EOTO 2: William Lloyd Garrison

     While preparing for EOTO 2 I wanted to capture a journalist who believed in making a change so strongly that they went to great lengths. It is important to me as a writer to spread the messages that are important to me. Typically when believing in something someone else may not believe in it as well. In order to make a change you must open the world to alternative ideas.

    William Lloyd Garrison did just that during his career in Journalism. When his reputation was on the line or he was getting too old to work and needed to turn to retirement he did not give up spreading his message and today he has an influence on journalists and the world around us.    Garrison had a successful career in journalism. In 128 he was an editor for both the National Philanthropist Newspaper in Boston and the Journal of the times in Bennington, Vermont. Both of these papers were dedicated to moral reform. In 1829 he edited the Genius of Universal Emancipation with Benjamin Lundy. And founded the Liberator in 1831 which became the most radical of the Anti-Slavery journals at the time. He made strides to enhance equality.

    William Lloyd Garrison was born on December 10, 1805 in Newburyport, Massachusetts. When Garrison was three-years-old his father, a merchant sailor, abandoned him and his siblings. His mother was a devoted Baptist and raised him in poverty. Due to his mother's religious beliefs, Garrison grew up surrounded by christianity and at age 8 he lived with a Baptist deacon. He worked as a shoemaker at the time however it was not his calling because of the physical labor involved. At 13 he was an apprentice for a printer and newspaper publisher and knew he had found his life's work.  At age 25 he then joined the abolitionist movement.


     Four years after the Liberators creation, Garrison renounced church and state to embrace the Doctrines of Christian "perfectionism". This combined abolition and women's rights through his writing. Between 1840 and the American Civil Was his strides against slavery increased. Garrison became so passionate about change that his influence in society went down. As less and less people stopped supporting him he only became more radical. 


    Because of his outlet of the Liberator Garrison was able to denounce The Compromise of 1850, the Kansas- Nebraska Act, and the Deed Scott Decision. He even supported Abraham Lincoln and welcomed the Emancipation Proclamation.

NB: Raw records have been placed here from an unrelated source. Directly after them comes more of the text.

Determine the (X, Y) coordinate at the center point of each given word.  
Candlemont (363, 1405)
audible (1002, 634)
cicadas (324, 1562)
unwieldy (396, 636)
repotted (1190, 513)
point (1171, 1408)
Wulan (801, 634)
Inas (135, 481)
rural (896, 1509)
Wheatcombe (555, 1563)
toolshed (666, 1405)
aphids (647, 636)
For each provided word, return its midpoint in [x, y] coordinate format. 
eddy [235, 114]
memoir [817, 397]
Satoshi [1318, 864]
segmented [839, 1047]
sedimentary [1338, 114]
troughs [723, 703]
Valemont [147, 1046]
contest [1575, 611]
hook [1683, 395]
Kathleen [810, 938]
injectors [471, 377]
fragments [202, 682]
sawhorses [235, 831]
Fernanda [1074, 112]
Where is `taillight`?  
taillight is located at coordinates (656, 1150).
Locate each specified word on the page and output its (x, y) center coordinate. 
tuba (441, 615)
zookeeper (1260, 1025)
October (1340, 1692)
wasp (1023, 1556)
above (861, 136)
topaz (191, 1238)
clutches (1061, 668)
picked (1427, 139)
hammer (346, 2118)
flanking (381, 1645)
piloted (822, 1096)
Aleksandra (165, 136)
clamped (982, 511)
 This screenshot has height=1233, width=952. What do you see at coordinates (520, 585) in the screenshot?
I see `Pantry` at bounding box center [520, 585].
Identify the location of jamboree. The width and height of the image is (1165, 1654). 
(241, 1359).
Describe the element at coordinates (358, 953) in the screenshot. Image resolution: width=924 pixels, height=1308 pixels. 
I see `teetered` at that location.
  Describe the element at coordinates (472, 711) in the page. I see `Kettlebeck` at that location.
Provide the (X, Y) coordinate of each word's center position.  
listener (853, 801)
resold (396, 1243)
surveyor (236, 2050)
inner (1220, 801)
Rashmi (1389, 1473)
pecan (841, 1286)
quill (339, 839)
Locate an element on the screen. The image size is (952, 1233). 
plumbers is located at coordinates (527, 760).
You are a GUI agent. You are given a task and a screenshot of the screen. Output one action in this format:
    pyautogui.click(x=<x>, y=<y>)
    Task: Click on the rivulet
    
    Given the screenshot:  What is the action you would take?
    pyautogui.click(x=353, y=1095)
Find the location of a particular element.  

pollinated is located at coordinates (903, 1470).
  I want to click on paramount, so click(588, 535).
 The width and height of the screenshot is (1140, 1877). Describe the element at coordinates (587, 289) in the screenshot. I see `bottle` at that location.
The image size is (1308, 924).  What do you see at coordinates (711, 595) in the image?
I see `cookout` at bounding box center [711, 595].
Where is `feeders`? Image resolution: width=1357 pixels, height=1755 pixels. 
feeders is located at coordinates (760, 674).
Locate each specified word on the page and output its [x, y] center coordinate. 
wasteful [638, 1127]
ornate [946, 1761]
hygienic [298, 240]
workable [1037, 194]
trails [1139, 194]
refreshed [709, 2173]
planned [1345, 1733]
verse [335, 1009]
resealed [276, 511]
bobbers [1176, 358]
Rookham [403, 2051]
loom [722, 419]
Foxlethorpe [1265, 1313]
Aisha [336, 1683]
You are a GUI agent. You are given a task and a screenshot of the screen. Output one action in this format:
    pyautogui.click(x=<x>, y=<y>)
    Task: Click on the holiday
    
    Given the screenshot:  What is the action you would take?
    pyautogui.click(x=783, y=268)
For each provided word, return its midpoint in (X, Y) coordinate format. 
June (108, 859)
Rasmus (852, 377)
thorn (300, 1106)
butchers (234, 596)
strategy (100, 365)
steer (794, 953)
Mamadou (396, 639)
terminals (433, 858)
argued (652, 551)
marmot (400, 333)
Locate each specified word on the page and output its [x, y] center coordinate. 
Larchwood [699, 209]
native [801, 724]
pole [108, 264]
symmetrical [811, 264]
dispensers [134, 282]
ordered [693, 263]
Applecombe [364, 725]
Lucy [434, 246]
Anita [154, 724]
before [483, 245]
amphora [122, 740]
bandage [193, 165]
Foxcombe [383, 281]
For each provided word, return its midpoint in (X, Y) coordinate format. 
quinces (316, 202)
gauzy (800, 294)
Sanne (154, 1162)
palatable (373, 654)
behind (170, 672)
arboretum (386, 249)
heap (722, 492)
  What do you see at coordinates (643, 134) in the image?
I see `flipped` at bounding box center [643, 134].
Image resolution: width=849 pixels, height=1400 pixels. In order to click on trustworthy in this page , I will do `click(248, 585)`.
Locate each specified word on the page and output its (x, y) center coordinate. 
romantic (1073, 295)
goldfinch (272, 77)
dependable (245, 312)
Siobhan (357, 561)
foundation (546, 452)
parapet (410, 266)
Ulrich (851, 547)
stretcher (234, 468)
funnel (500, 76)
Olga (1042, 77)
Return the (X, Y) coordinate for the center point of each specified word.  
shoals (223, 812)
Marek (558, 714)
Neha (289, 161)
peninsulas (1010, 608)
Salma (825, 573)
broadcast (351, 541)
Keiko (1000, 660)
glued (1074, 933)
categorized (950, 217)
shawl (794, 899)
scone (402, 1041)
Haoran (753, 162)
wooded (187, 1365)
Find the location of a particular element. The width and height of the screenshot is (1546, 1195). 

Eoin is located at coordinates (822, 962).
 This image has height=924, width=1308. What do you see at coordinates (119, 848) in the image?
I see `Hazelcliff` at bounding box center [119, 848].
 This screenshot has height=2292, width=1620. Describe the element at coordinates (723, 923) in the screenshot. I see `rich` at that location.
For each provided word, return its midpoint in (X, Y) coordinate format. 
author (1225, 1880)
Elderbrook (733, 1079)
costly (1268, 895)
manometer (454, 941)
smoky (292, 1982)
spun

    Once Garrison retired he continued his work on equality and pressed for women's suffrage and free trade .


Russian author Leo Tolstoy was inspired by Garrison's writing along with Adin Ballou because of their focus on Christianity which aligned with Tolstroy's ideology. Tolstroy even went on to publish a short biography of Garrison in 1904. He even referenced Garrison within his own work.


Today, there is a memorial statue of Garrison in Boston. In 2005, Garrison's descendants gathered in Boston to honor his 200th birthday. Garrison continues to be a staple for journalists and making a change.